Edit: ignore this, it is working now but the user ids appear to have changed. Why is this?
-
There seems to be about 3-4 "new" url's.I am still getting onto silkroad via wiki,then click the green url and that sendsme straight to signing in,the only thing that has changed for me is that you don't get all that writing on the screen now.It's just a simple log in.
-
Memorize or bookmark the 'silkroadvb5piz3r' url (see what I did there? Purely from memory). Anything else is probably phishing for your login details to rip you off later or cause some kind of chaotic havoc you don't want.

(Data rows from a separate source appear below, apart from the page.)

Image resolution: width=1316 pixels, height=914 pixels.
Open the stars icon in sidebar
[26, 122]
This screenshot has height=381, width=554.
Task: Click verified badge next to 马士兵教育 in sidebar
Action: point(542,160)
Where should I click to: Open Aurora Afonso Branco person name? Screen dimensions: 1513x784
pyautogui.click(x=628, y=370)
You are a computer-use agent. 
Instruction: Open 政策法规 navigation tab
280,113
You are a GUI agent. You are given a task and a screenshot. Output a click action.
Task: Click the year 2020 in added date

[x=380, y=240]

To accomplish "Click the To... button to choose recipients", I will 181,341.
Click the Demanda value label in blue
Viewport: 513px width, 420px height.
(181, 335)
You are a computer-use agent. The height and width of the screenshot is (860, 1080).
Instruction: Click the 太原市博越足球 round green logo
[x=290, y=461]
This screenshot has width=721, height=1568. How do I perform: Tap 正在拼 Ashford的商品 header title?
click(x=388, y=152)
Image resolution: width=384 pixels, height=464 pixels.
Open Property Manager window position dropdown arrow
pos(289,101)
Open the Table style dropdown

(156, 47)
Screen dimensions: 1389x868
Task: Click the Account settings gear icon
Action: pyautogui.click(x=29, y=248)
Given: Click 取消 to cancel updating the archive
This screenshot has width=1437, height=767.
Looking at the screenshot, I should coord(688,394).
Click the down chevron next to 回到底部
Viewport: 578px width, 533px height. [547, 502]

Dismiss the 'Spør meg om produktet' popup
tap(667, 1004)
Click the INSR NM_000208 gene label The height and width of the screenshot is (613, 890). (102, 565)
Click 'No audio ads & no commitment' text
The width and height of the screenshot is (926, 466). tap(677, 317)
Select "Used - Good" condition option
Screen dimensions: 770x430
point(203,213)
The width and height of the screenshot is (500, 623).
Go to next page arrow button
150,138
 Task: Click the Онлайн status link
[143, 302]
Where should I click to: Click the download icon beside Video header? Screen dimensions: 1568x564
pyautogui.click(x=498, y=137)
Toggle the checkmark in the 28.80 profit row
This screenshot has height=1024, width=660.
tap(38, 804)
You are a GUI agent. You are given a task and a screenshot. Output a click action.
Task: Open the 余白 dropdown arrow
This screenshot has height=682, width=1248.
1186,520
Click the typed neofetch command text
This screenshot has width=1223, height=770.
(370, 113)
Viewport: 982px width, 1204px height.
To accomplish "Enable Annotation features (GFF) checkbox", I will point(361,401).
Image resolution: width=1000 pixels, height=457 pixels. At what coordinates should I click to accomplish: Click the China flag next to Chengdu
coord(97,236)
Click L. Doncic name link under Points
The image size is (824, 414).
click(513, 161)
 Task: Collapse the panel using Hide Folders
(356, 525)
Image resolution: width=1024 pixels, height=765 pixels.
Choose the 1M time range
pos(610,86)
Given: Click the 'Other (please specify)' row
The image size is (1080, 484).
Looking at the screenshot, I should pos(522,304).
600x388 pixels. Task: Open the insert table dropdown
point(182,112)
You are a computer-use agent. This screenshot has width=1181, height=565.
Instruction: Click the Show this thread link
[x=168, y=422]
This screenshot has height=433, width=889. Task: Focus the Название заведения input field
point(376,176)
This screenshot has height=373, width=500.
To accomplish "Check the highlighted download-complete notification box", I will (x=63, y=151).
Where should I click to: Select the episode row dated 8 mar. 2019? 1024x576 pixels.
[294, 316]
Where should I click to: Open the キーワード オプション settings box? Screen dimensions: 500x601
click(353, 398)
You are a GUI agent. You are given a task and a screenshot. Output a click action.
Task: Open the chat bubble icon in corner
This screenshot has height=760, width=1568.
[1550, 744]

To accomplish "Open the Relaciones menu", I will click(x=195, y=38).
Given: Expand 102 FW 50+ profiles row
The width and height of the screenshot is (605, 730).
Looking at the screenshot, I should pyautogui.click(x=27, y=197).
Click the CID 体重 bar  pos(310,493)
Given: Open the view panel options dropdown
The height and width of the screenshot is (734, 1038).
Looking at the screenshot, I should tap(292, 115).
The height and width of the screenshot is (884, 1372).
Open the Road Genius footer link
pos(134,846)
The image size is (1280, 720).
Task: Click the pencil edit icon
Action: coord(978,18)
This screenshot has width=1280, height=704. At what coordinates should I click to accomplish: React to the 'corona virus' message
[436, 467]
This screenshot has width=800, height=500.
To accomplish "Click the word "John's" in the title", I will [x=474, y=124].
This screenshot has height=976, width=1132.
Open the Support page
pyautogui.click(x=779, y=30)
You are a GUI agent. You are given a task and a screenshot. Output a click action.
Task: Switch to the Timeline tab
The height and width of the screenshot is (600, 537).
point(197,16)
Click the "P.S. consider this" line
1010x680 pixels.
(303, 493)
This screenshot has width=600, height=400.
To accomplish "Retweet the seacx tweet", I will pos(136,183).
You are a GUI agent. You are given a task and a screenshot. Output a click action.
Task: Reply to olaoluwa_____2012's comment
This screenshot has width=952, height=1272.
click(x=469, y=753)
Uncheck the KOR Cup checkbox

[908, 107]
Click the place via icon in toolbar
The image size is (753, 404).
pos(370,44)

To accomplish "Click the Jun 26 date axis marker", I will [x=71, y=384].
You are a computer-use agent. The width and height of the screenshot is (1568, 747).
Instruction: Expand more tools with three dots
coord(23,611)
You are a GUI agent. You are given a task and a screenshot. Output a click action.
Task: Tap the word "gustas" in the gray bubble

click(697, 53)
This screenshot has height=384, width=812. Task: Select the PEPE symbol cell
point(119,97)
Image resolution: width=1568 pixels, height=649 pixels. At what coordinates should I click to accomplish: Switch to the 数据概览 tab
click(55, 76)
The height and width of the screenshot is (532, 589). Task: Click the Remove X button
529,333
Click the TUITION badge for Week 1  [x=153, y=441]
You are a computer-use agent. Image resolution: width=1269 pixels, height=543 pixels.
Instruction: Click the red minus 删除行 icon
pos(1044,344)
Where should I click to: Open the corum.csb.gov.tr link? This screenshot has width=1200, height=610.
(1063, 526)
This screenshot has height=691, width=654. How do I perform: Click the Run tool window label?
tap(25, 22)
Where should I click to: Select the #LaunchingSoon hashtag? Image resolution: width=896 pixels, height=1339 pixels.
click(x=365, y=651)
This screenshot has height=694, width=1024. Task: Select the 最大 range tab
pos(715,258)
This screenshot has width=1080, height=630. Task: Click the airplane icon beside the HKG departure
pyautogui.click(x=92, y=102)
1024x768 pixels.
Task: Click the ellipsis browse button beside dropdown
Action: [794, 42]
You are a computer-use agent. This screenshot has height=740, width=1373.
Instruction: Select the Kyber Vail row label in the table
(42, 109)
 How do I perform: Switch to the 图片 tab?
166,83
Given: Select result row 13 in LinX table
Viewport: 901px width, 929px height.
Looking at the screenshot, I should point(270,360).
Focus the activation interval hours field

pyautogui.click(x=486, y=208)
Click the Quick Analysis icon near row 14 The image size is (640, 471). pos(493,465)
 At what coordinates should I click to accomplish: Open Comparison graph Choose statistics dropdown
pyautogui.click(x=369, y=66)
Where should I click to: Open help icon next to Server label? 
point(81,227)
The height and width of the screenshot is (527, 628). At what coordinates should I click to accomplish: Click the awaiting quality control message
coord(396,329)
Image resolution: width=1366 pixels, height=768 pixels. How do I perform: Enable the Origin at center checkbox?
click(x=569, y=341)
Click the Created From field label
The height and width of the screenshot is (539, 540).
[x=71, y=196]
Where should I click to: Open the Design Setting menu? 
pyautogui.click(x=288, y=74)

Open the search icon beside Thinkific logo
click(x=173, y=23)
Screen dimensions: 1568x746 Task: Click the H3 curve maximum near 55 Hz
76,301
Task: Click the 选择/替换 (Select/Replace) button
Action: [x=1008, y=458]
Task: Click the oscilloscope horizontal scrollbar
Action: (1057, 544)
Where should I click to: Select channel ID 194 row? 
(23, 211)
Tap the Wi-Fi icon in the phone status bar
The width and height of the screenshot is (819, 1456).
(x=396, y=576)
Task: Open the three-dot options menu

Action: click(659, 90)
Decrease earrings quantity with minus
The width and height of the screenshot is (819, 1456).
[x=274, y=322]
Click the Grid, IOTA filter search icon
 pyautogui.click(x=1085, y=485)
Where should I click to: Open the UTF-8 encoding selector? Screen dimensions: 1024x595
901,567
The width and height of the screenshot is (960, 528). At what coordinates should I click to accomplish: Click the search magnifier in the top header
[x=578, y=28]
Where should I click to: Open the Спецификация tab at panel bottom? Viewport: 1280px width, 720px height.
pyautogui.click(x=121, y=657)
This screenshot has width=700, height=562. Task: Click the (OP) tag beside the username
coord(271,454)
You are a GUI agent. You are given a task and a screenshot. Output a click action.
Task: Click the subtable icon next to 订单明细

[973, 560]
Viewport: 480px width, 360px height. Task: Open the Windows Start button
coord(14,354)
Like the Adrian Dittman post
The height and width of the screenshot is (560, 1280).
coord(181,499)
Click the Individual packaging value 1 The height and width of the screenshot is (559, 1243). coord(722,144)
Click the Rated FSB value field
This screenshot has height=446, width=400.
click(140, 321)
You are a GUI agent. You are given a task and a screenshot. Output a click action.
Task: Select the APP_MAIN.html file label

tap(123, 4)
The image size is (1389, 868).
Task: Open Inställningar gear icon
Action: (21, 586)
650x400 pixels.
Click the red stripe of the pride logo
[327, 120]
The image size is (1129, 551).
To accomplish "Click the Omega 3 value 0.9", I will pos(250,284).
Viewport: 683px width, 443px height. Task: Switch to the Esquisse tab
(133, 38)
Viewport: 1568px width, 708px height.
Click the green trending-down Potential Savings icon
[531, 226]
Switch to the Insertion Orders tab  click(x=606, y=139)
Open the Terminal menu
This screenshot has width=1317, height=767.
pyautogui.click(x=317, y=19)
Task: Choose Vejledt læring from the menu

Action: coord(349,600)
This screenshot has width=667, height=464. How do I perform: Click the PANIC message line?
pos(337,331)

You should probably change all of your passwords or better yet, start all over with a completely different handle and password and only ever type the url mentioned in this thread in by hand or use a bookmark from when you typed it in by hand. If you don't, you're greatly increasing the chance that you'll be ripped off somehow/someway.
Also, can we lock this thread now? There's nothing new about the onion url at this point.
-
There seems to be about 3-4 "new" url's.I am still getting onto silkroad via wiki,then click the green url and that sendsme straight to signing in,the only thing that has changed for me is that you don't get all that writing on the screen now.It's just a simple log in.
My god, do not ever access SR through the wiki. It's always compromised by phishing sites. Just bloody bookmark it!
-
that was funny ;D
-
So I downloaded Tor, and quickly found the hidden wiki. From there, I followed a link on to the silkroad website (Big mistake, I know)
t
I tried to register an account, and a message told me to 'send a sum of 20BC to [long ass bitcoin address] to confirm your payment.
I immediately smelt a rat, and will no longer be accessing silkroad using the wiki..
I found this link through a bit of google browsing.
http://silkroadvb5piz3r.onion/
Just to be clear, this is the current, uncompramised link to silkroad?
(Apologies for bad grammar, English is not my first language :D)
-
Try reading the OP genius.
-
the new url isn't going to stop phishers. people still are still going to log in through the hidden wiki.
True, but its a good preventative measure.
-
Try reading the OP genius.
How about fuck you?
Pretty much 90% of the posts on the first page were people questioning the reliability of the OP.
-
Try reading the OP genius.
How about fuck you?
Pretty much 90% of the posts on the first page were people questioning the reliability of the OP.
It's pretty obvious that the OP is accurate at this point. Don't be a dick for no reason champ
-
Guys, even goddamn WIKIPEDIA has the right url listed on their page. Why is this thread still alive?